Leandro Bravi ha ceduto il posto al rientrante Bertini che è andato a far coppia con Inox Bartò. A 10 minuti dalla fine una amnesia della difesa bianco blu ha concesso il meritato pari al centravanti locale che, lasciato in completa solitudine davanti a Fiorani, ha deviato di testa in rete una palla proveniente da destra. Esposto è uscito per Massaccesi. L’Asar si è rivesrato in avanti e nello spazio di pochi minuti ha colto un palo di testa con Inox Bartò, un secondo legno con pendolino Paoltroni, Inox Bartò a dire il vero è riuscito con un fantastico tiro a violare per la terza volta la rete del Video Shop ma solo dopo che l’arbitro aveva fischiato una sua dubbia posizione di fuorigioco. Anche i locali hanno recriminato poco dopo per un dubbio fuorigioco fischiato al centroavanti che avrebbe sicuramente creato qualche grattacapo alla difesa bianco blu. Dopo 4 minuti di recupero il direttore di gara ha fischiato la fine dell’incontro sicuramente ben diretto con prontezza e precisione. Sicuramente qualche errore potrebbe essere contestato al direttore di gara, ma chi non fa.

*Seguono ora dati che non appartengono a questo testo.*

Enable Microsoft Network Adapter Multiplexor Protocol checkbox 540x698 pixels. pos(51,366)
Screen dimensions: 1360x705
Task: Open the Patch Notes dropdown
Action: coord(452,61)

Alla fine il pareggio sta un po’ stretto all’Asar che ha giocato a corrente alternata e premia sicuramente l’impegno, la determinazione ed il cuore del Video Shop che ha onorato l’incontro nonostante la classifica deficitaria. Per l’Asar un ulteriore risultato positivo da incamerare anche se resta l’amaro in bocca dopo aver assaporato per ben due volte il dolce sapore della vittoria. Peccato per i due punti persi e per una prestazione con alti e bassi – ha detto mister Pelati – da questa giornata emergono molti elementi sui quali riflettere e lavorare in settimana per preparare in modo adeguato la partita di sabato prossimo che ci vedrà impegnati contro la forte formazione della Salesiana. Sono dispiaciuto ma comunque fiducioso perchè oggi comunque ho avuto la conferma di avere con me dei ragazzi veramente di grandi doti sia tecniche che umane. Un elogio va Luca pendolino Paoltroni, a Leo Bravi per aver segnato due gol, a roccia Ale Ascani per aver con personalità sostituito il mitico Papa
c’è Ma anche oggi devo ringraziare coloro che sono entrati nel secondo tempo e tra questi in modo particolare vorrei porre sul podio più alto Fabio Massaccesi che in pochi minuti ha dato nuovo vigore e sicurezza al centrocampo favorendo il pur sterile pressing finale.. (Foto tratta dal sito www.atleticorecanati.org)
L’Atletico Recanati in classifica resta a tre lunghezze dalla griglia play off e nel prossimo turno sarà impegnato in casa contro la Salesiana Vigor quarta forza del campionato. Per la truppa di Antonello Pelati un test importante con la possibilità di avvicinarsi alle posizioni che contano. Ancora un week end amaro per l’Europa Calcio che incassa la quinta sconfitta interna consecutiva ad opera dell’Ediartlis Cingolum. Ai Fratelli Farina
la squadra rosso nera si arrende 2-1 ai cingolani che inanellano tre punti preziosi involandosi in quinta posizione di classifica.
Si allunga quindi la striscia negativa dei ragazzi di Sergio Elisei che restano penultimi in graduatoria assieme alla Saetta Civitanova. Peggio dei recanatesi solo la Video Shop che chiude malinconicamente la graduatoria con sei punti. Nel prossimo turno ostica trasferta a Montefano l’Accademia Calcio. M.N.